> **Aim**: Convert the items into a numbered list, leaving out any blank lines. Include only the part that opens with the line containing "Eylül 2016 (211, 1707)" and closes with the line containing "(920) 686-3000 (302, 2429)", with both of those lines included.

> **Exercise materials**:
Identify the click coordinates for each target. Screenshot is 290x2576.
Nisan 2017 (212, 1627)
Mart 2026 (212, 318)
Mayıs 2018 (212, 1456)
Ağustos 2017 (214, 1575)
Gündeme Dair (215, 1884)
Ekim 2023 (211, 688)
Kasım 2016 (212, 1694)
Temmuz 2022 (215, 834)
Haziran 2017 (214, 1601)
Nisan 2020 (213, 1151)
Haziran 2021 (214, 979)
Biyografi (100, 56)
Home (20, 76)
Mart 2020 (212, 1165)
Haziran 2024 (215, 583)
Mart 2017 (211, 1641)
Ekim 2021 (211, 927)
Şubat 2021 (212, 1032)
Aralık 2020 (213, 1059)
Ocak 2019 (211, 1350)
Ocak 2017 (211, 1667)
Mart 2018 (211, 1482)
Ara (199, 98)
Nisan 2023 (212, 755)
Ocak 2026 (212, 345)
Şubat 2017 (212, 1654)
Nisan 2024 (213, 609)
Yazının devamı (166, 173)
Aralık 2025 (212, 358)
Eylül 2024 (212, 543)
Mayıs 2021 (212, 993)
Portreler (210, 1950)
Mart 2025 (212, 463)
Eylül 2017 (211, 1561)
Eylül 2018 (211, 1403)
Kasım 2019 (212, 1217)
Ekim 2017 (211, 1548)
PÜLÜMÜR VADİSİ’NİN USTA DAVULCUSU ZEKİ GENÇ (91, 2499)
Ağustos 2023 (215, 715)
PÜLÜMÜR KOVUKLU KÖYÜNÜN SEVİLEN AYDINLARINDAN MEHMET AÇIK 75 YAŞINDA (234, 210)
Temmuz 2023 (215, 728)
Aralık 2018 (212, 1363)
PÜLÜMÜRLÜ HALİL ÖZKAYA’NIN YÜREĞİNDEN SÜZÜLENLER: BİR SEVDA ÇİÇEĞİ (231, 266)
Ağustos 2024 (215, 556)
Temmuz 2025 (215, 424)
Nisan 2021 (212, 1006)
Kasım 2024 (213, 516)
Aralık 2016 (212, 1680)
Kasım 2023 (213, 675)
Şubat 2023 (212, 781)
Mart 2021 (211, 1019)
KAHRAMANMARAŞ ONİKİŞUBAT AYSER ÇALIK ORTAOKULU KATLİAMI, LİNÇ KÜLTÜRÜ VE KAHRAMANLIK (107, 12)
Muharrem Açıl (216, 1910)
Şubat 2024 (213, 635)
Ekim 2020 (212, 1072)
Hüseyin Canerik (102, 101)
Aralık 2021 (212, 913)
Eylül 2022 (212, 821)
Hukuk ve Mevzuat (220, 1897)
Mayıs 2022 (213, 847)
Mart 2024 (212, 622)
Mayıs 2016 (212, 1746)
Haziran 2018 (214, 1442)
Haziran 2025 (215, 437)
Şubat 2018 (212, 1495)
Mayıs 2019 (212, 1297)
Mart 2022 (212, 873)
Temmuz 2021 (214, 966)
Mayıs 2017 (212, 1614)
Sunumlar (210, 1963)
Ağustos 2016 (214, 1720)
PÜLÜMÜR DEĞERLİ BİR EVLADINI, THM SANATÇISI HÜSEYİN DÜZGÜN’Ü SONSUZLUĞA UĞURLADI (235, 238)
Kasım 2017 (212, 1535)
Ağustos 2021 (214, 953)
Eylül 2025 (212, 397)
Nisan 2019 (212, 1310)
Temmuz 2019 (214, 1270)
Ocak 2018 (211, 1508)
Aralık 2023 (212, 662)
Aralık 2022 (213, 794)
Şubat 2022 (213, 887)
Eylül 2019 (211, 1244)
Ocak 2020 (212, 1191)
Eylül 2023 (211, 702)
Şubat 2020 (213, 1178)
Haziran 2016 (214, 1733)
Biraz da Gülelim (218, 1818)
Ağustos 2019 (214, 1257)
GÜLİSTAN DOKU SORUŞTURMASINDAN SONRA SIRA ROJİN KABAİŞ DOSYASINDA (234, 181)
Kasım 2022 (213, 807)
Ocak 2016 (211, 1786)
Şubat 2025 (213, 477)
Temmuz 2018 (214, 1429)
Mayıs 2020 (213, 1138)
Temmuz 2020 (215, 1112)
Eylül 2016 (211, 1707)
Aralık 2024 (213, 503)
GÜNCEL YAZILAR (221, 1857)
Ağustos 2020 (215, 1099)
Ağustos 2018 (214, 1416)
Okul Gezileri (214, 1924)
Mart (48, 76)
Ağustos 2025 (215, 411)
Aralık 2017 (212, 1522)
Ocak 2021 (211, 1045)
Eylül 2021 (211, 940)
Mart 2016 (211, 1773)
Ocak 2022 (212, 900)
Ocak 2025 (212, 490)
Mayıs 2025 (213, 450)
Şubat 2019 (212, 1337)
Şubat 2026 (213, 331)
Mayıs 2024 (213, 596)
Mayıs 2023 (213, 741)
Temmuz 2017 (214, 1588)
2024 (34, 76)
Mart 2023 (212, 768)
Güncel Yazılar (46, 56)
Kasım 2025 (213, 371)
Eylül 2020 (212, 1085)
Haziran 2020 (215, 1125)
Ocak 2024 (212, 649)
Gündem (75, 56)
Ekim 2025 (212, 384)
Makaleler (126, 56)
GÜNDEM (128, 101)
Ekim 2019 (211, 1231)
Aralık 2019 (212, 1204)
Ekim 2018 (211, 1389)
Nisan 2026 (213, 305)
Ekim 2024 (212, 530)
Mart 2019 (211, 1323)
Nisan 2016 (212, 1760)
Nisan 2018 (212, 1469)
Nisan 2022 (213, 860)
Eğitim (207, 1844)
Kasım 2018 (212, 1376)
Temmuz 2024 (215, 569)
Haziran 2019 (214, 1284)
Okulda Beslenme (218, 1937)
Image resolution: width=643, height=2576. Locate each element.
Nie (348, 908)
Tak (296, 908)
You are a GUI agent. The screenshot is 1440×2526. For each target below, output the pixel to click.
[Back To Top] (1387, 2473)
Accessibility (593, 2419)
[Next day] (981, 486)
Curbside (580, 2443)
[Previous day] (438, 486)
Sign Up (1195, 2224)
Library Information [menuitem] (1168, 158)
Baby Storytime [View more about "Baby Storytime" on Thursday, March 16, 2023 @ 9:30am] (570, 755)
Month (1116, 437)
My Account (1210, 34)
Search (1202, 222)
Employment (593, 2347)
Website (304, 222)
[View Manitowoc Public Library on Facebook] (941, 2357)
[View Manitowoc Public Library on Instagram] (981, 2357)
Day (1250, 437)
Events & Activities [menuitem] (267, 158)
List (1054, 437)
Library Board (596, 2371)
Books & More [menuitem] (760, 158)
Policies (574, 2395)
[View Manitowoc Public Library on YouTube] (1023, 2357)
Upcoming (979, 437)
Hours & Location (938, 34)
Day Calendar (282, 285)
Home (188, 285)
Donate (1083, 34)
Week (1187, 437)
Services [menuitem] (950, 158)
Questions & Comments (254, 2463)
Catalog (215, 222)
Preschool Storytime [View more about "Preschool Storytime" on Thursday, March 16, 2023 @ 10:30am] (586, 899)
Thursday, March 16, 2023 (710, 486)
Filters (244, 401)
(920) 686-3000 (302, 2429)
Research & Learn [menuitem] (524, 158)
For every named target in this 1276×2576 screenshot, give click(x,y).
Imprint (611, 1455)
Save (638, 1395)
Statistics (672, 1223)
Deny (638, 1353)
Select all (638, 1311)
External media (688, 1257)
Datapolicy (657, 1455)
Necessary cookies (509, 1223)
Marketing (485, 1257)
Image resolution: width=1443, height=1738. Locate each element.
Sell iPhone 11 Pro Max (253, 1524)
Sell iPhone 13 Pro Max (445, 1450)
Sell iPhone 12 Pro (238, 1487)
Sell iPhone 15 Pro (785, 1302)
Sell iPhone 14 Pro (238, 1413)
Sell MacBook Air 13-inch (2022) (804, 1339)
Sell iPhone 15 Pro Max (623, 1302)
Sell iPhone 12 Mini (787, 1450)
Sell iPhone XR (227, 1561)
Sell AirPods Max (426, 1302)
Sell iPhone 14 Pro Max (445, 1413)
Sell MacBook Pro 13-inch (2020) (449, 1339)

> **Reply to the exercise**:
1. Eylül 2016 (211, 1707)
2. Aralık 2024 (213, 503)
3. GÜNCEL YAZILAR (221, 1857)
4. Ağustos 2020 (215, 1099)
5. Ağustos 2018 (214, 1416)
6. Okul Gezileri (214, 1924)
7. Mart (48, 76)
8. Ağustos 2025 (215, 411)
9. Aralık 2017 (212, 1522)
10. Ocak 2021 (211, 1045)
11. Eylül 2021 (211, 940)
12. Mart 2016 (211, 1773)
13. Ocak 2022 (212, 900)
14. Ocak 2025 (212, 490)
15. Mayıs 2025 (213, 450)
16. Şubat 2019 (212, 1337)
17. Şubat 2026 (213, 331)
18. Mayıs 2024 (213, 596)
19. Mayıs 2023 (213, 741)
20. Temmuz 2017 (214, 1588)
21. 2024 (34, 76)
22. Mart 2023 (212, 768)
23. Güncel Yazılar (46, 56)
24. Kasım 2025 (213, 371)
25. Eylül 2020 (212, 1085)
26. Haziran 2020 (215, 1125)
27. Ocak 2024 (212, 649)
28. Gündem (75, 56)
29. Ekim 2025 (212, 384)
30. Makaleler (126, 56)
31. GÜNDEM (128, 101)
32. Ekim 2019 (211, 1231)
33. Aralık 2019 (212, 1204)
34. Ekim 2018 (211, 1389)
35. Nisan 2026 (213, 305)
36. Ekim 2024 (212, 530)
37. Mart 2019 (211, 1323)
38. Nisan 2016 (212, 1760)
39. Nisan 2018 (212, 1469)
40. Nisan 2022 (213, 860)
41. Eğitim (207, 1844)
42. Kasım 2018 (212, 1376)
43. Temmuz 2024 (215, 569)
44. Haziran 2019 (214, 1284)
45. Okulda Beslenme (218, 1937)
46. Image resolution: width=643, height=2576. Locate each element.
47. Nie (348, 908)
48. Tak (296, 908)
49. You are a GUI agent. The screenshot is 1440×2526. For each target below, output the pixel to click.
50. [Back To Top] (1387, 2473)
51. Accessibility (593, 2419)
52. [Next day] (981, 486)
53. Curbside (580, 2443)
54. [Previous day] (438, 486)
55. Sign Up (1195, 2224)
56. Library Information [menuitem] (1168, 158)
57. Baby Storytime [View more about "Baby Storytime" on Thursday, March 16, 2023 @ 9:30am] (570, 755)
58. Month (1116, 437)
59. My Account (1210, 34)
60. Search (1202, 222)
61. Employment (593, 2347)
62. Website (304, 222)
63. [View Manitowoc Public Library on Facebook] (941, 2357)
64. [View Manitowoc Public Library on Instagram] (981, 2357)
65. Day (1250, 437)
66. Events & Activities [menuitem] (267, 158)
67. List (1054, 437)
68. Library Board (596, 2371)
69. Books & More [menuitem] (760, 158)
70. Policies (574, 2395)
71. [View Manitowoc Public Library on YouTube] (1023, 2357)
72. Upcoming (979, 437)
73. Hours & Location (938, 34)
74. Day Calendar (282, 285)
75. Home (188, 285)
76. Donate (1083, 34)
77. Week (1187, 437)
78. Services [menuitem] (950, 158)
79. Questions & Comments (254, 2463)
80. Catalog (215, 222)
81. Preschool Storytime [View more about "Preschool Storytime" on Thursday, March 16, 2023 @ 10:30am] (586, 899)
82. Thursday, March 16, 2023 (710, 486)
83. Filters (244, 401)
84. (920) 686-3000 (302, 2429)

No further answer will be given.